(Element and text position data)
[Start]
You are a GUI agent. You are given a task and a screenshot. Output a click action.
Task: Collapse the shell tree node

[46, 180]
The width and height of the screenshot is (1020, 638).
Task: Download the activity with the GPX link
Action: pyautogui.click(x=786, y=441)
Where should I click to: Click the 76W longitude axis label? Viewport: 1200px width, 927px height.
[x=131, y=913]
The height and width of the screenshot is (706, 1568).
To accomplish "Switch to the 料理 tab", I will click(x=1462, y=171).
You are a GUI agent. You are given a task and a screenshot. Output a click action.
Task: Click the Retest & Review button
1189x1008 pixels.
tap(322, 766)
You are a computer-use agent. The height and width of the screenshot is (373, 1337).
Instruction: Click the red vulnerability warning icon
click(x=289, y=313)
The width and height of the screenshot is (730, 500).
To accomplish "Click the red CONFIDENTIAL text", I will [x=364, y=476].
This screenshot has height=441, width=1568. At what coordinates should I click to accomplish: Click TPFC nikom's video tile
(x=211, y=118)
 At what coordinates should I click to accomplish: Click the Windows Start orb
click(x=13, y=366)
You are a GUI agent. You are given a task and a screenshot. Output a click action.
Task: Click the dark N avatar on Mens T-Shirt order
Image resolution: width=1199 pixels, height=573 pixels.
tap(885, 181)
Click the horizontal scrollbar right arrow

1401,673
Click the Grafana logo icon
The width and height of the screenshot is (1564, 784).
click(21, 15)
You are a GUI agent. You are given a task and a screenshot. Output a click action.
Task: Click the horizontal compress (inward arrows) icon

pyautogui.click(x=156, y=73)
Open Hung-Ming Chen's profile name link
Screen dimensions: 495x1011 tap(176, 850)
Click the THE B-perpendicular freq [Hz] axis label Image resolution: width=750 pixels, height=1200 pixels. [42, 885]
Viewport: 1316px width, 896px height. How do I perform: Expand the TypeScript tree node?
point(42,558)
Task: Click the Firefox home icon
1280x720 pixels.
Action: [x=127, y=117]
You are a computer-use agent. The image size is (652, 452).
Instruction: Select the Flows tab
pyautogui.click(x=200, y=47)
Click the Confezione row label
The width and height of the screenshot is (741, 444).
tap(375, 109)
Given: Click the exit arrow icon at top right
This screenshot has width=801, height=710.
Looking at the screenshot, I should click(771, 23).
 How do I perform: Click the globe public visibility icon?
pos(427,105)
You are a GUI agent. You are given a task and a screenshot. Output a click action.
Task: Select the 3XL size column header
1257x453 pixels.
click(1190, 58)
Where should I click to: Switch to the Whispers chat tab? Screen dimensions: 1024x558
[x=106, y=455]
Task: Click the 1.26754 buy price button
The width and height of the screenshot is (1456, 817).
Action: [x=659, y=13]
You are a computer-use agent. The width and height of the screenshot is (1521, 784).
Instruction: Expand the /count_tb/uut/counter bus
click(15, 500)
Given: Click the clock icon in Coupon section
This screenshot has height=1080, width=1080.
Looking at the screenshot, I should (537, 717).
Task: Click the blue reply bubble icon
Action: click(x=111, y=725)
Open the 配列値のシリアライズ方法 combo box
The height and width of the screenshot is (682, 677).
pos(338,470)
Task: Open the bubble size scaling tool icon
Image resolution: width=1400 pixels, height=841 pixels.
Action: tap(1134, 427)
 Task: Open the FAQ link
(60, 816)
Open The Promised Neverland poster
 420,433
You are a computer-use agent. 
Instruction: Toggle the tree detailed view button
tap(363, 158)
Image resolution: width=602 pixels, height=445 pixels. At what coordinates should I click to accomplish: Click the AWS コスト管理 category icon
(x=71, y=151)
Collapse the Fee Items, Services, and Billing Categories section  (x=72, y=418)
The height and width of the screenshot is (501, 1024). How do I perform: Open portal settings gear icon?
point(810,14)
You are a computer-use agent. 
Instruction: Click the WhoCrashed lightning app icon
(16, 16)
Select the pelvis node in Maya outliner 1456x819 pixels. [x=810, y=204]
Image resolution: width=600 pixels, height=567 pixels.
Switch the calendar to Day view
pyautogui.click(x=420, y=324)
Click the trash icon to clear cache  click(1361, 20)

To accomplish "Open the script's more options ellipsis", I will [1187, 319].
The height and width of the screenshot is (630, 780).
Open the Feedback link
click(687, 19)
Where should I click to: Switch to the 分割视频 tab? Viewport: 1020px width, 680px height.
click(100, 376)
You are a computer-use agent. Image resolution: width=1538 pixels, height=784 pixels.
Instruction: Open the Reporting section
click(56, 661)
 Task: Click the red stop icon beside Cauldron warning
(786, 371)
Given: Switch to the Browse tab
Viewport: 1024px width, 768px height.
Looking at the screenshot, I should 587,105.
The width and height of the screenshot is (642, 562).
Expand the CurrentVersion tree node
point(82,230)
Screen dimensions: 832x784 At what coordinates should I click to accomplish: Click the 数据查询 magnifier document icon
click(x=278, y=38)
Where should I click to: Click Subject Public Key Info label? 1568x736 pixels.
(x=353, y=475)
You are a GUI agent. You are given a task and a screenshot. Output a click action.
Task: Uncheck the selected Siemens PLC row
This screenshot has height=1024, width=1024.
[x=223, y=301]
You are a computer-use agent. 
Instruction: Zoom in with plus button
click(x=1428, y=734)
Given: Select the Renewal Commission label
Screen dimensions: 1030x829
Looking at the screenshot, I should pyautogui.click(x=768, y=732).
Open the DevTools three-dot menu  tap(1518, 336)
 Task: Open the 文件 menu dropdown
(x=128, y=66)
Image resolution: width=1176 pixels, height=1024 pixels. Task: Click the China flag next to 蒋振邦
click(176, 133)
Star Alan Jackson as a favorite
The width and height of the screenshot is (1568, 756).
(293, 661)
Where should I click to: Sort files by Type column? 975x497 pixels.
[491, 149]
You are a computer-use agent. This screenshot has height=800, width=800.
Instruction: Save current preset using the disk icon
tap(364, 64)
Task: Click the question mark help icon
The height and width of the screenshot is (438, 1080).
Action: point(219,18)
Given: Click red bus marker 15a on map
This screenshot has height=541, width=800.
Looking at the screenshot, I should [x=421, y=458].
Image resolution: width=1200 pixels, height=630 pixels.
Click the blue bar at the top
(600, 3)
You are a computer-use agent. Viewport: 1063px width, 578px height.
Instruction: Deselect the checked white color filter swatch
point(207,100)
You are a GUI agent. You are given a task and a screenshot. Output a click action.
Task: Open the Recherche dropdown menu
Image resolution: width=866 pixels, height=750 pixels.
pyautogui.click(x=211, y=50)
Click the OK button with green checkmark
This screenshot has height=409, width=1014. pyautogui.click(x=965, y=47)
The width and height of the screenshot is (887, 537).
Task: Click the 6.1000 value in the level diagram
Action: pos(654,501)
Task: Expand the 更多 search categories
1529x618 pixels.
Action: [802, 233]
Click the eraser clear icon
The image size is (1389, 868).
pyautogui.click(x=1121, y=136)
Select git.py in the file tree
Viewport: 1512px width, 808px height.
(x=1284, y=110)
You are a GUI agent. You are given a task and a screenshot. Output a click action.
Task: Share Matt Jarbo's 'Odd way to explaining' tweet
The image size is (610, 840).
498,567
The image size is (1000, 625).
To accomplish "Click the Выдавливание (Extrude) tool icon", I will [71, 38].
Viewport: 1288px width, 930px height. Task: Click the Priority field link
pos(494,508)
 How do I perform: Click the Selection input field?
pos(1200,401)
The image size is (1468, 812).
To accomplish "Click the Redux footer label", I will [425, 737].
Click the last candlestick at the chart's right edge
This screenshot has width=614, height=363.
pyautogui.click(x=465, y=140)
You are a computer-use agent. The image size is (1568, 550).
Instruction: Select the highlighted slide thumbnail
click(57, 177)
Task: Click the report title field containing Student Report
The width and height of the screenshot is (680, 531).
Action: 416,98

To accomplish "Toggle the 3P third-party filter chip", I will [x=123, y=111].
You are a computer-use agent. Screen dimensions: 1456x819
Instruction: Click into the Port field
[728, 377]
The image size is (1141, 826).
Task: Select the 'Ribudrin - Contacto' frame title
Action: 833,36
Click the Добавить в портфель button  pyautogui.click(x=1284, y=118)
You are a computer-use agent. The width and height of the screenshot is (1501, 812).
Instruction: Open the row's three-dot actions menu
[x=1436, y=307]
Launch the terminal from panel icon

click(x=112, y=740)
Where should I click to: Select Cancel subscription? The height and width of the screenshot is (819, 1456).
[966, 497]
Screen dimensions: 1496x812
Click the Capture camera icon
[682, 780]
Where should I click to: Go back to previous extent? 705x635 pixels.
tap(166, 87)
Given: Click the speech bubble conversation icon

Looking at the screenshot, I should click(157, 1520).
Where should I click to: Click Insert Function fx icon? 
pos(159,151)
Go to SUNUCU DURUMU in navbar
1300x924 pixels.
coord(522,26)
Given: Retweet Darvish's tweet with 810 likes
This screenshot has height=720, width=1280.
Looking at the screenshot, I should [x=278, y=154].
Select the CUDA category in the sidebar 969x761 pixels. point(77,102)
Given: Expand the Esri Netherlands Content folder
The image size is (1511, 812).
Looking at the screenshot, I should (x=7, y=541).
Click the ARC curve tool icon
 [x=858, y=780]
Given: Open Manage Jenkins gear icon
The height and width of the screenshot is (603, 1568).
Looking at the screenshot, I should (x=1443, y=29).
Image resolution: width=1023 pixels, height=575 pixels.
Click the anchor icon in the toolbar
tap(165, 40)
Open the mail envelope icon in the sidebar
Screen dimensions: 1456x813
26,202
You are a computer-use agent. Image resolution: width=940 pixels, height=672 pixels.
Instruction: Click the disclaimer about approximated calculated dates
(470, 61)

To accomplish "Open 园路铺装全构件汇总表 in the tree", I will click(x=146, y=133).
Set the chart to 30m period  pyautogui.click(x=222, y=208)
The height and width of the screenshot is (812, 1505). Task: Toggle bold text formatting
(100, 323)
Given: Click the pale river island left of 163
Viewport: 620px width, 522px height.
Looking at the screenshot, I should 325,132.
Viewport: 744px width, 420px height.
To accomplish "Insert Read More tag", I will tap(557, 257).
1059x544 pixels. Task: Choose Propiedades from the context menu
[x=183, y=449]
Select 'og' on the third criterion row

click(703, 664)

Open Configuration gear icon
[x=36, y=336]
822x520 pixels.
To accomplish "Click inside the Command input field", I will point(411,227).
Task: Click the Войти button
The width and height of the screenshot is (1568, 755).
[End]
CHALLENGE: Count the lines of the material that contain the string "button", and give only that number.

RESPONSE FOR THIS EXERCISE: 7